Information shown
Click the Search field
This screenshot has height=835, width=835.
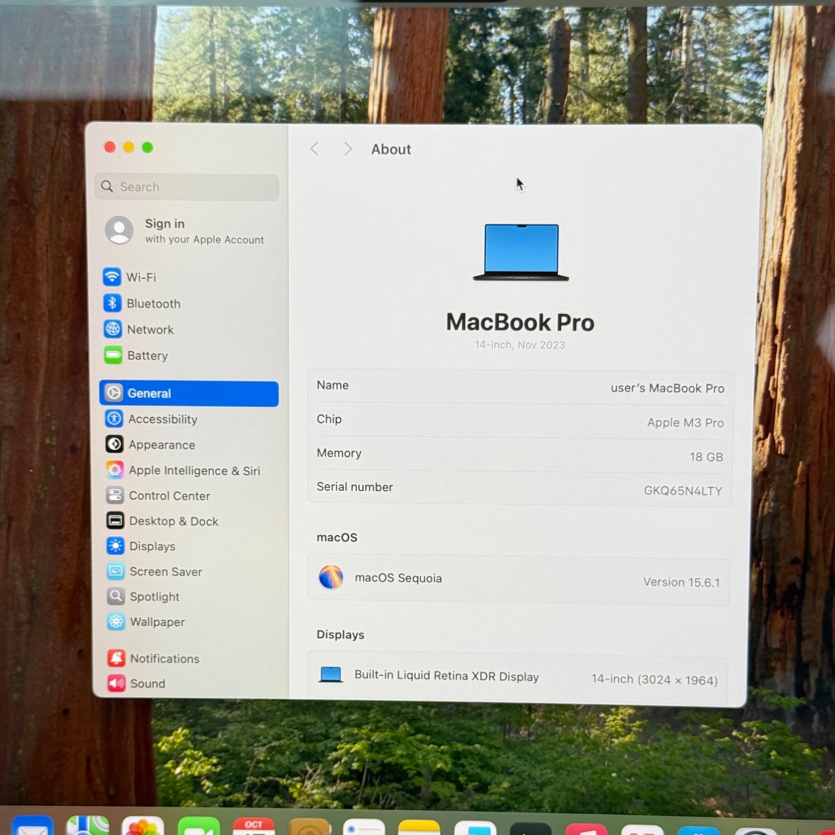click(x=188, y=187)
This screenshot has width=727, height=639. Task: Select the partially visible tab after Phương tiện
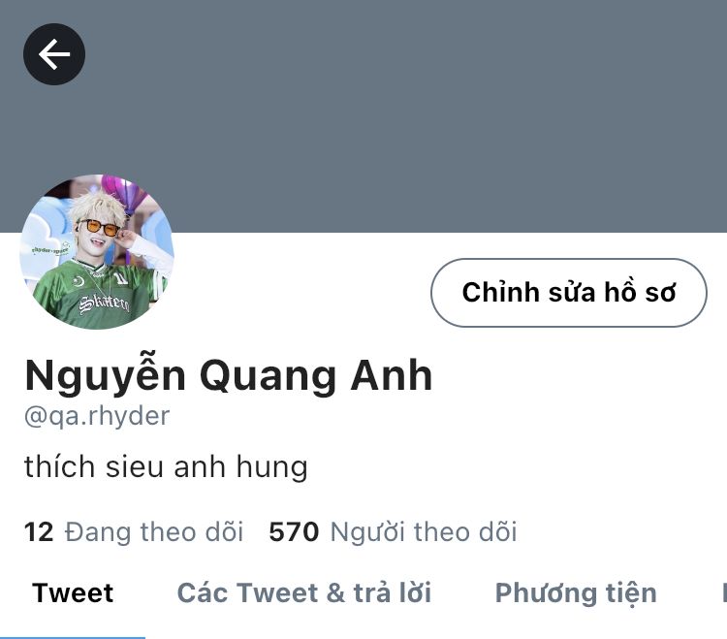(x=723, y=593)
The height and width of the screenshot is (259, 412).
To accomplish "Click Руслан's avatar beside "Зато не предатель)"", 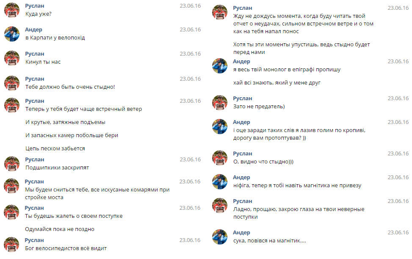I will coord(220,102).
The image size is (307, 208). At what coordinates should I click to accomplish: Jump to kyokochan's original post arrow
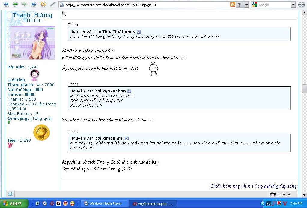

What needs to be done
Could you please write out exactly the lines from the start of the entries above through the line that holds "The height and", both included, with no pictures?

Exercise solution
Click the Search field
This screenshot has height=835, width=835.
click(x=188, y=187)
This screenshot has width=727, height=639. Task: Select the partially visible tab after Phương tiện
(x=723, y=593)
The height and width of the screenshot is (259, 412).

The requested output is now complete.